The most important topics & technologies

A few weeks ago, we explained a new format we’re calling Circlesquare, designed to provoke interactive, directed discussion around how different technologies affect various domains of digital government.

We received 92 responses; the order of the answers was randomized, and we didn’t collect any personal information. While most were fine with the topics and domains we’d chosen, a few added their own suggestions. We also discovered some interesting patterns in the data (more on that below.)

We asked people to choose four of the ten technologies we thought mattered the most:

Number of votes for each topic. Respondents chose a total of four per person.

We also asked people which departments or domains were most affected by a move to digital government:

Number of votes for each domain. Respondents chose a total of four per person.

A bit more analysis

I’m an analytics junkie, so I couldn’t resist digging into the data a bit further. Here are some of the things I discovered:

Responses clump together

Respondents tended to choose “hawkish” topics like national security, justice, defense, citizenship, and immigration reform; or “social” topics like ESDC, healthcare, and the environment. This isn’t surprising given political landscapes in the modern era.

What was interesting was the lack of a clear pattern between these topic clusters and technologies. Respondents felt that AI, data science, and other topics applied equally to both national defense and the delivery of social services, for example.

Spotting the contrarians

I’ve run a lot of surveys in my time. One thing you realize is that the people who provide their own answer (choosing “other” instead of going with the default choices you’ve offered) tend to be somewhat contrarian. For example, if you offer “crime and policing” as a response, and they manually enter “justice” as a new topic, it’s a sign that they didn’t feel you were addressing their specific concerns enough.
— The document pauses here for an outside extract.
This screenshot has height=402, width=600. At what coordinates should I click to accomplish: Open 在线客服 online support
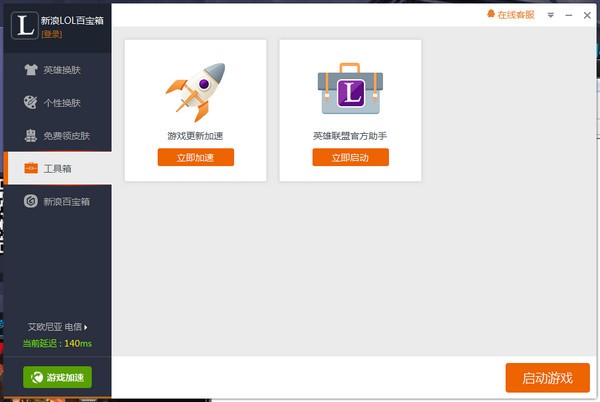[517, 15]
This is a known trick for people who run focus groups—the outliers and “others” are often the basis for good open-ended questions. It’s also a subjective decision on the part of the analyst whether these should be grouped into existing responses, or left as new categories.

Some of the exceptions we saw in the data included:

  • People who care about library sciences and archives. We had a category for open data and data access, but it isn’t clear how well this addresses archiving and things like museums.
  • One respondent mentioned “UX & design” specifically. We didn’t include this for two reasons: Partly because it’s not a technology, nor a particular government domain; but more importantly, because CanUX happens shortly before FWD50, and it’s a well-established Ottawa-based event that does an amazing job of covering user interfaces, design, and user experience.
  • One respondent proposed that “Digital isn’t always the answer” be a topic category. While FWD50 is definitely a digital government conference, much of the content in the 50 Days track focuses on policies and practices such as Lean approaches and cultural change. But the Circlesquare is specifically about the intersection of tech and domain.
  • Several respondents mentioned variants of Payments as a technology we’d overlooked, and Domestic Justice and Policing, and Industry, Research, and Innovation as topic areas we’d missed.

What’s next?

With this feedback in hand, we’re going to consult our advisory board and look at the people we have participating and pick the four technology “corners” and four domain “segments” for the Circlesquare format. We’ll be announcing this, along with our initial speaker lineup, in the coming days.